- [Tus tareas]:
A. Enumera los efectos que, según el fragmento sobre la zombificación, sufre la persona sometida a ella.
B. ¿Con qué nombre designa el fragmento sobre la zombificación a los mal llamados «magos»?

- [Fragmento]:
━━━━━━━━
El fenómeno de la zombificación es real, pocas hipótesis hay sobre ellas salvo que la provoca el equilibrio justo de una mezcla tóxica que hace que la persona entre en un estado de catalepsia profunda cercana a la muerte, no hay magia, hay Ciencia (sí, han leído bien: Ciencia), aunque sea una Ciencia ancestral. Los conocimientos y pocos escrúpulos de los mal llamados «magos», los bokor, hacen el resto allá donde gusta de dar un halo de misterio, previo pago, a unos servicios que acaban destrozando el cerebro humano y transformando a las personas en seres carentes de voluntad.
━━━━━━━━
- [Material de consulta]:
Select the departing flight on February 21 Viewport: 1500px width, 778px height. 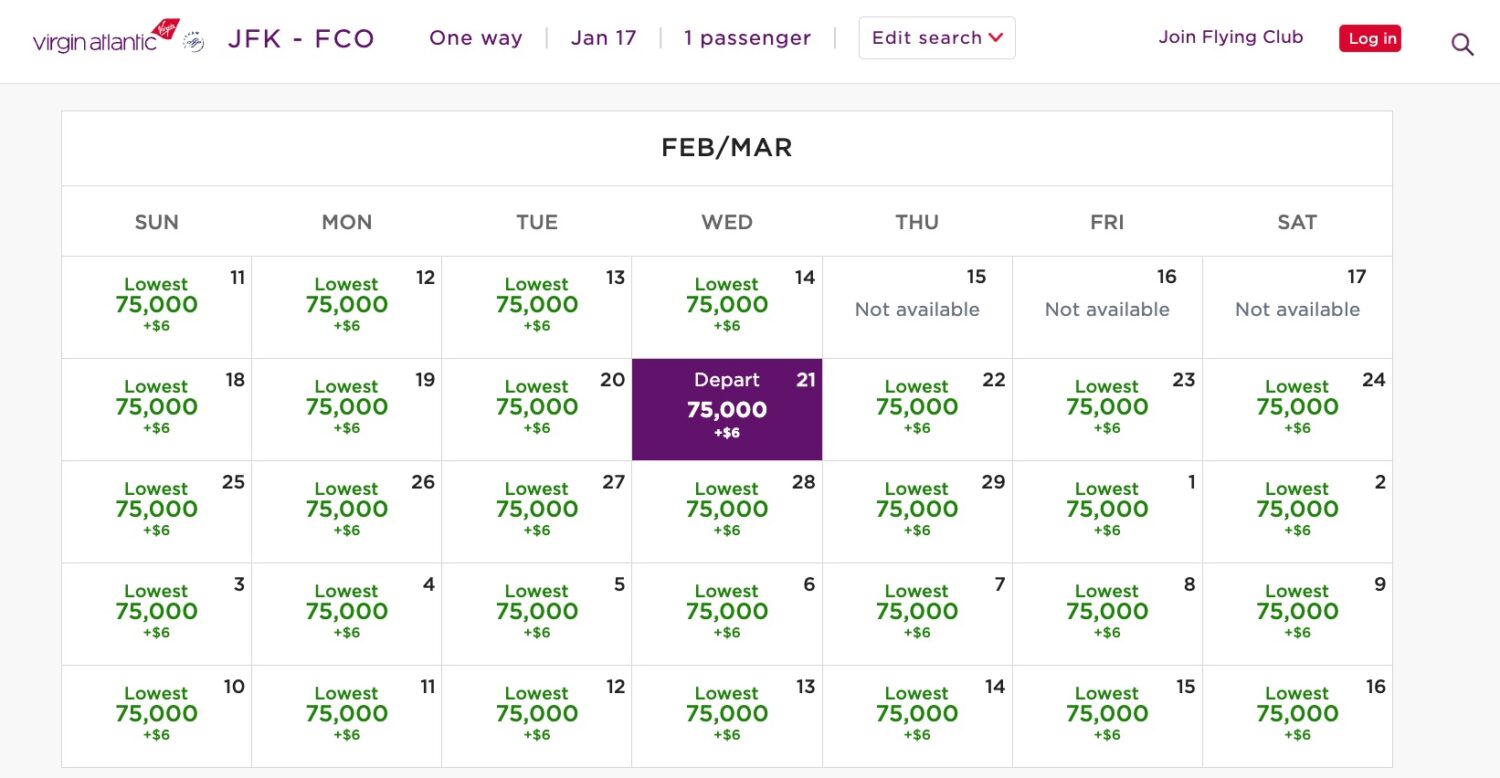[x=727, y=409]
━━━━━━━━
- [Respuestas numeradas]:
A.
- Entra en un estado de catalepsia profunda cercana a la muerte.
- Se le destroza el cerebro.
- Se transforma en un ser carente de voluntad.

B. Bokor.